• [Work to be completed]: Reproduce the whole listing that follows, character for character, and drop the images.
☆ ☆ ☆ ☆ ☆ ☆ ☆
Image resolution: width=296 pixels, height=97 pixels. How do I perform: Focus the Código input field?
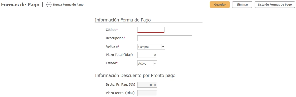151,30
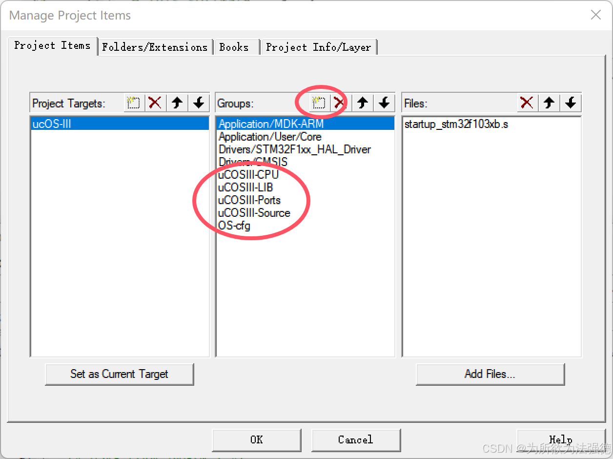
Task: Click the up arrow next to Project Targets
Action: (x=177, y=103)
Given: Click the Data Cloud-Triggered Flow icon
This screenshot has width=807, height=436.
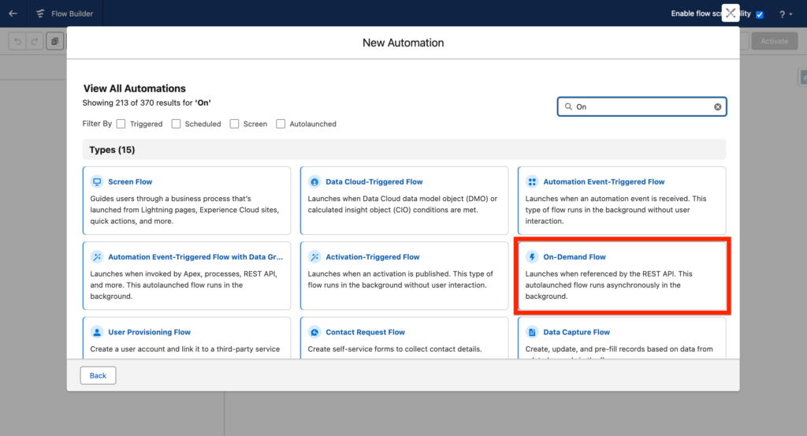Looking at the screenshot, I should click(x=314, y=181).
☆ ☆ ☆ ☆ ☆ ☆ ☆
• [Answer section]:
Image resolution: width=296 pixels, height=97 pixels. How do I perform: Focus the Código input field?
151,30
Task: Click the up arrow next to Project Targets
Action: (x=177, y=103)
Given: Click the Data Cloud-Triggered Flow icon
This screenshot has width=807, height=436.
Looking at the screenshot, I should click(x=314, y=181).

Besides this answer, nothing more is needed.